Через два года, вспоминая эту ночь, я написал: «Этих ребят я не забуду никогда, а его забуду сейчас».
Не получилось забыть. Когда Роман Шрайк позвал на встречу с генеральным прокурором Украины Юрием Луценко — я не отказался.
PR-ОКУРОРСКИЙ ПОДХОД
Да, у Юрия Луценко огромный опыт партийного функционера. А вот его компетенция как управляющего мне неизвестна. Я могу понять, когда менеджер крупной корпорации, достигший успеха в одной отрасли, переходит в другую, незнакомую – хотя и тут шансы 50 на 50, но назначение чистого политика командовать чем-то – всегда риск.
Сегодня за плечами Луценко – странная работа министром МВД, которую он почему-то считает реформой. Да, он увольнял и тасовал крупных милиционеров. К чему это привело? Заметил ли хоть кто-то хоть какие-то изменения в работе этого министерства? Ладно, не сразу – впоследствии? Хоть какой-то отложенный эффект? То, что реформа возможна – показал недавний опыт не до конца успешной, но заметной, значимой реформы патрульной полиции.
Выпустите прекрасного книжника впервые покосить луг и вы увидите как долго и безрезультатно он будет размахивать косой в сантиметрах над травой. По касательной. А если вы дадите ему возможность поделиться впечатлениями о косьбе, то это и будет рассказ Луценко о реформе министерства внутренних дел.
У Луценко отсутствует способность системно анализировать проблему. Он не умеет отличить главное от второстепенного. Не доходит до корней. Ушлые профессионалы легко саботируют его любительский энтузиазм. Зато этот энтузиазм прекрасно усваивают Ющенко и Порошенко.

Что сделать:
a: Ответьте по тексту о Юрии Луценко:
(i) Кто позвал автора на встречу с генеральным прокурором Украины?
(ii) Какую реформу автор называет не до конца успешной, но заметной и значимой?
(iii) Кто, по словам автора, прекрасно усваивает энтузиазм Луценко?
b: Продолжите текст о Юрии Луценко со следующего предложения после последнего.
Строки, идущие дальше, здесь никакой роли не играют.

Фрагмент источника:

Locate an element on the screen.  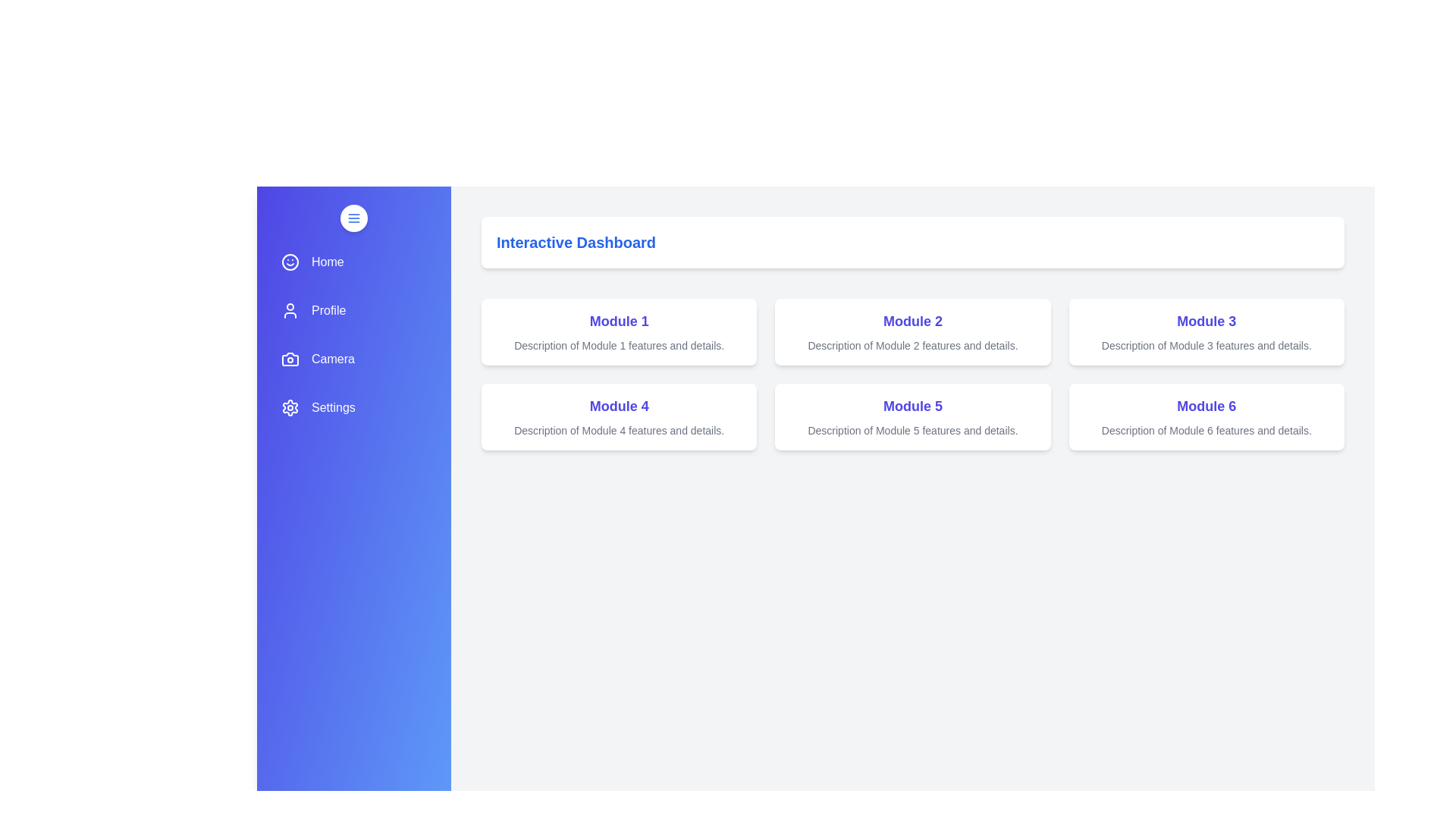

Ответы ниже:
a:
(i) Роман Шрайк.
(ii) Реформу патрульной полиции.
(iii) Ющенко и Порошенко.

b:
Какие выводы сделал Луценко из работы милицейским министром? Что косить – не надо. И включил второй доступный ему режим – не косить. Которым и пользуется в Генеральной прокуратуре.
Не могу отделаться от впечатления, что главной задачей, которую сейчас решает генеральный прокурор, является PR-наполнение кампании по переизбранию Порошенко. 2-3 резонансных дела к 2018 году – и задача-максимум выполнена.
ПРИВАТБАНК
Генпрокурор увлеченно складывает три миллиарда кредитов четырёх аффилированных юридических лиц и три миллиарда доставшихся девяти сомнительным физлицам. Тут я, не глядя в записи, бросаюсь круглыми цифрами, потому что они в пределах погрешности заявлений о хищениях до «расприватизации» Привата государством, во время и после. Да, глумливые действия бывших собственников – за гранью фола, но действия государственных чиновников, совмещавших ответственность за стабильность государственной банковской системы с продуманной дискредитацией крупнейшего системного банка – разве не там же?
Почему генерального прокурора в такой же степени не вдохновляет перспектива расследования этой части истории? Если генеральный прокурор достиг высот, где законность отличается от справедливости, не применит ли он новое мировоззрение для анализа законности действий «любих друзів»?
РЕФОРМА ПРОКУРАТУРЫ
Когда Луценко говорит, что вся проблема в неких 20-ти законопроектах, которые застряли в ВР и жалуется на неповоротливый парламент – глаза у меня лезут на лоб: ты же сам отпросился с этой – оказывается, принципиально важной – парламентской работы. Сам! Сидел бы под куполом — пробивал голосование своей крупнейшей парламентской фракцией. И даже сейчас, вне парламента: уж если член узкого президентского круга, «семёрки», один из лидеров правящей партии не может пролоббировать важнейшие законопроекты – то кто может? И не говорит ли это о нежизнеспособности системы, одним из архитекторов которой Луценко и является?
Луценко-прокурор сейчас в зеркальной комнате: в какую бы сторону, какому бы зеркалу он ни обращал свои обвинения – в нём его собственное отражение.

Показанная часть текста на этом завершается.